## Task statement
Reproduce all the items below, including their requests, but multiply every coordinate in the answers by 1.95 and round each result to a whole number, with halves rounded up. Leave the pictures out of your answer.

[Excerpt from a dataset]
★ ★ ★ ★ ★

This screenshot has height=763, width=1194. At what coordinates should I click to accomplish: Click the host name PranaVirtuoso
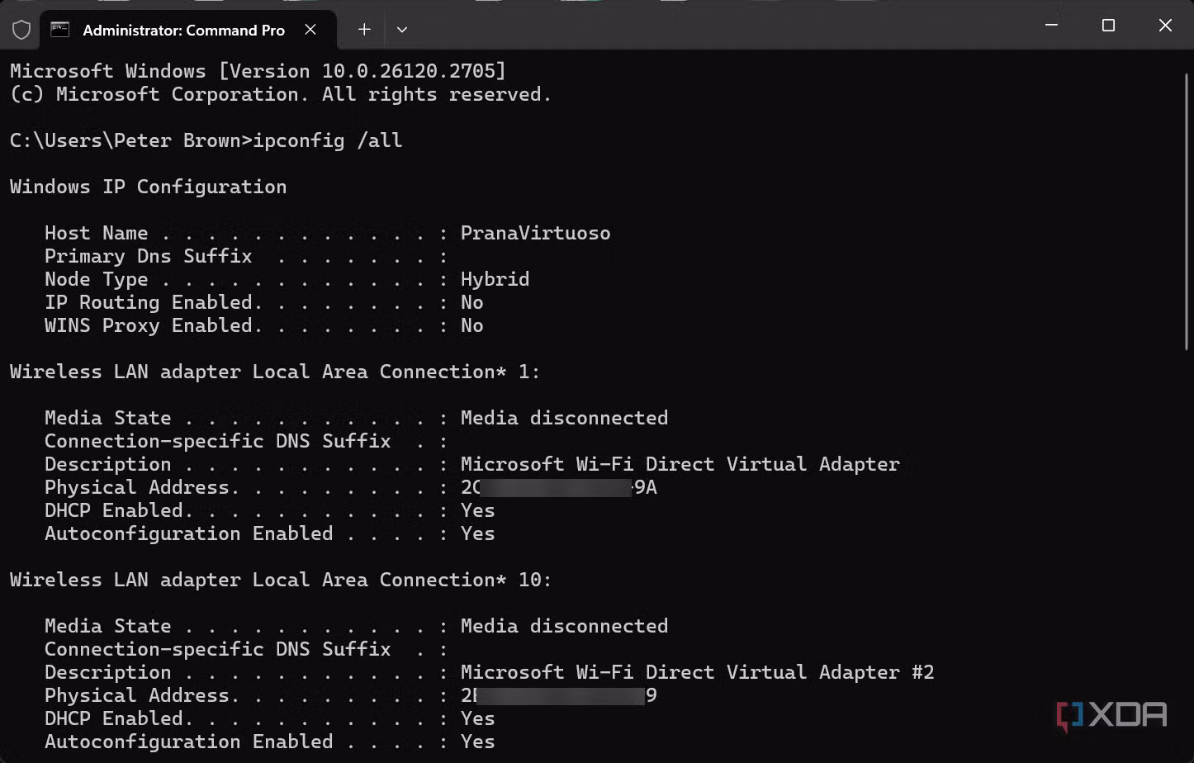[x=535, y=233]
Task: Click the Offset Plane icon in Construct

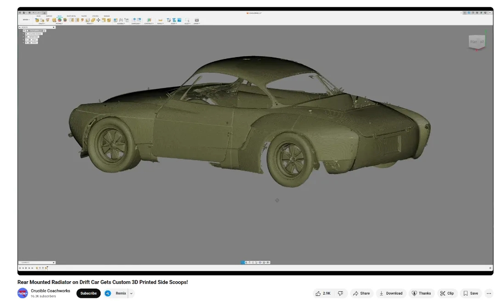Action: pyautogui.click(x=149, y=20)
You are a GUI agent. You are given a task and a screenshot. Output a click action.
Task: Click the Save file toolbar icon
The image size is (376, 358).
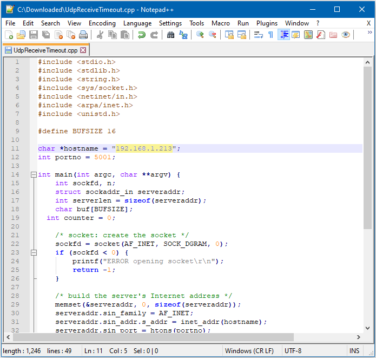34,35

★ ★ ★ ★ ★

## Result of the exercise
This screenshot has height=763, width=1194. At what coordinates should I click to accomplish: Click the host name PranaVirtuoso
[x=1043, y=454]
Task: Click the Offset Plane icon in Construct

Action: pyautogui.click(x=291, y=39)
You are a GUI agent. You are given a task and a screenshot. Output a click action.
Task: Click the Save file toolbar icon
The image size is (376, 358).
66,68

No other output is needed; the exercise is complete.